Documentation for Ice 3.4. The latest release is Ice 3.7. Refer to the space directory for other releases.

In this section, we present the client-side Slice-to-Java mapping. The client-side Slice-to-Java mapping defines how Slice data types are translated to Java types, and how clients invoke operations, pass parameters, and handle errors. Much of the Java mapping is intuitive. For example, Slice sequences map to Java arrays, so there is essentially nothing new you have to learn in order to use Slice sequences in Java.

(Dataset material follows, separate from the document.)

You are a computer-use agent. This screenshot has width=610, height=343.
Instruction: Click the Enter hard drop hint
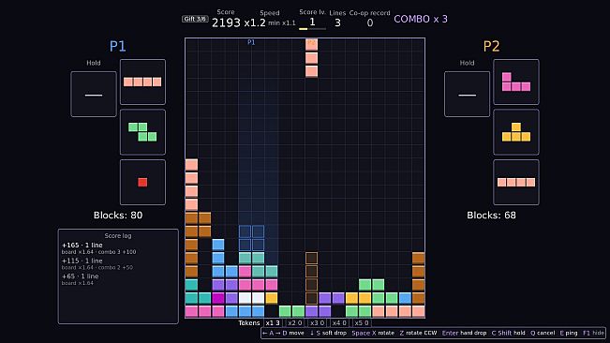464,333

The Java API to the Ice run time is fully thread-safe. Obviously, you must still synchronize access to data from different threads. For example, if you have two threads sharing a sequence, you cannot safely have one thread insert into the sequence while another thread is iterating over the sequence. However, you only need to concern yourself with concurrent access to your own data — the Ice run time itself is fully thread safe, and none of the Ice API calls require you to acquire or release a lock before you safely can make the call.

Much of what appears in this chapter is reference material. We suggest that you skim the material on the initial reading and refer back to specific sections as needed. However, we recommend that you read at least the mappings for exceptions, interfaces, and operations in detail because these sections cover how to call operations from a client, pass parameters, and handle exceptions.

In order to use the Java mapping, you should need no more than the Slice definition of your application and knowledge of the Java mapping rules. In particular, looking through the generated code in order to discern how to use the Java mapping is likely to be inefficient, due to the amount of detail. Of course, occasionally, you may want to refer to the generated code to confirm a detail of the mapping, but we recommend that you otherwise use the material presented here to see how to write your client-side code.

The Ice Package
All of the APIs for the Ice run time are nested in the Ice package, to avoid clashes with definitions for other libraries or applications. Some of the contents of the Ice package are generated from Slice definitions; other parts of the Ice package provide special-purpose definitions that do not have a corresponding Slice definition. We will incrementally cover the contents of the Ice package throughout the remainder of the manual.